Automated Medical Laboratories, Inc.
Argued April 16, 1985
Decided June 3, 1985
471 U.S. 707
In 1980, appellant Hillsborough County adopted ordinances and promulgated implementing regulations governing blood plasma centers within the county. One ordinance requires that blood donors be tested for hepatitis, that they donate at only one center, and that they be given a breath-analysis test for alcohol content before each donation. Pursuant to § 351 of the Public Health Service Act, the Food and Drug Administration (FDA) has promulgated federal regulations establishing minimum standards for the collection of blood plasma. Appellee operator of a blood plasma center located in appellant county filed suit in Federal District Court, challenging the constitutionality of the ordinances and implementing regulations on the ground, inter alia, that they violated the Supremacy Clause, and seeking declaratory and injunctive relief. The District Court upheld the ordinances and regulations, except the requirement that the donor be subject to a breath-analysis test. The Court of Appeals affirmed in part and reversed in part, holding that the FDA's regulations preempted all provisions of the ordinances and implementing regulations.
Held: Appellant county's ordinances and implementing regulations are not preempted by the federal regulations. Pp. 471 U. S. 712-723.
(a) No intent to preempt may be inferred from the comprehensiveness of the federal regulations. While the regulations when issued in 1973 covered only plasma to be used in injections, the FDA has not indicated that regulations issued since that time expanding coverage to other uses have affected its express disavowal in 1973 of any intent to preempt state and local regulation, and such expansion of coverage does not cast doubt on the continued validity of that disavowal. Even in the absence of the disavowal, the comprehensiveness of the FDA's regulations would not justify preemption. To infer preemption whenever a federal agency deals with a problem comprehensively would be tantamount to saying that, whenever the agency decides to step into a field, its regulations will be exclusive.
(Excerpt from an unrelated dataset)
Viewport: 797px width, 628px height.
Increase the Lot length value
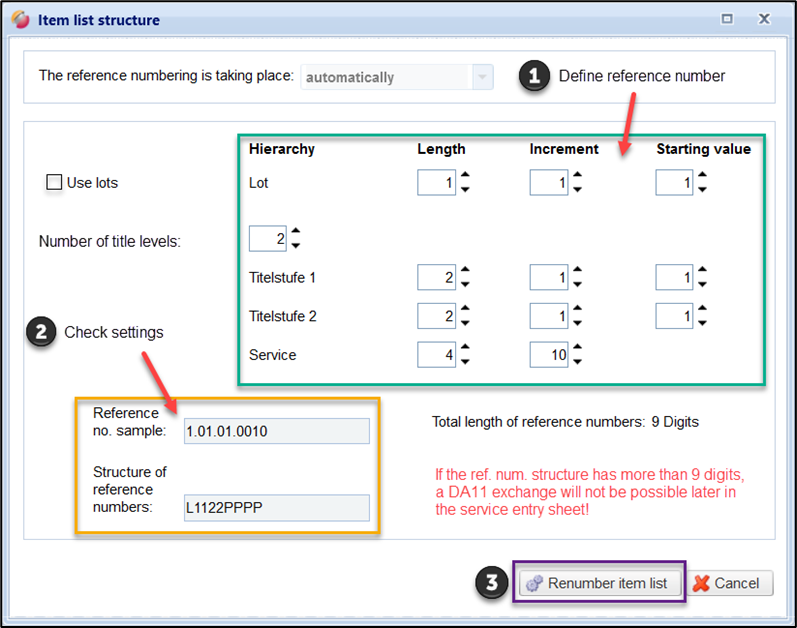pyautogui.click(x=465, y=177)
Such a rule would be inconsistent with the federal-state balance embodied in this Court's Supremacy Clause jurisprudence. The adoption of the National Blood Policy in 1974, which
sets forth a broad statement of goals with respect to blood collection and distribution and calls for cooperation between the Federal Government and the private sector, does not support the claim that the federal regulations have grown so comprehensive since 1973 as to justify the inference of complete preemption. Pp. 471 U. S. 716-719.
(b) Nor can an intent to preempt be inferred from the purported dominant federal interest in the field of blood plasma regulation. The factors indicating federal dominance are absent here. The regulation of health and safety matters is primarily and historically a matter of local concern, and the National Blood Policy is not a sufficient indication of federal dominance. Pp. 471 U. S. 719-720.
(c) Any concern that the challenged ordinances impose on plasma centers and donors requirements more stringent than those imposed by the federal regulations, and therefore present a serious obstacle to the federal goal of ensuring an "adequate supply of plasma," is too speculative to support preemption. The District Court's findings rejecting appellee's factual assertions with respect to this concern, the lack of evidence of a threat to the "adequacy" of the plasma supply, and the lack of any statement by the FDA on the subject of "adequacy," all lead to the conclusion that appellant county's requirements do not imperil the federal goal. And where the record does not indicate that appellee has received the necessary federal exemption from the good-health requirement needed to collect plasma from individuals with hepatitis, appellee lacks standing to challenge the ordinances on the ground that they conflict with the federal regulations because they prevent individuals with hepatitis from donating their plasma. Pp. 471 U. S. 720-722.
722 F.2d 1526, reversed and remanded.
MARSHALL, J., delivered the opinion for a unanimous Court.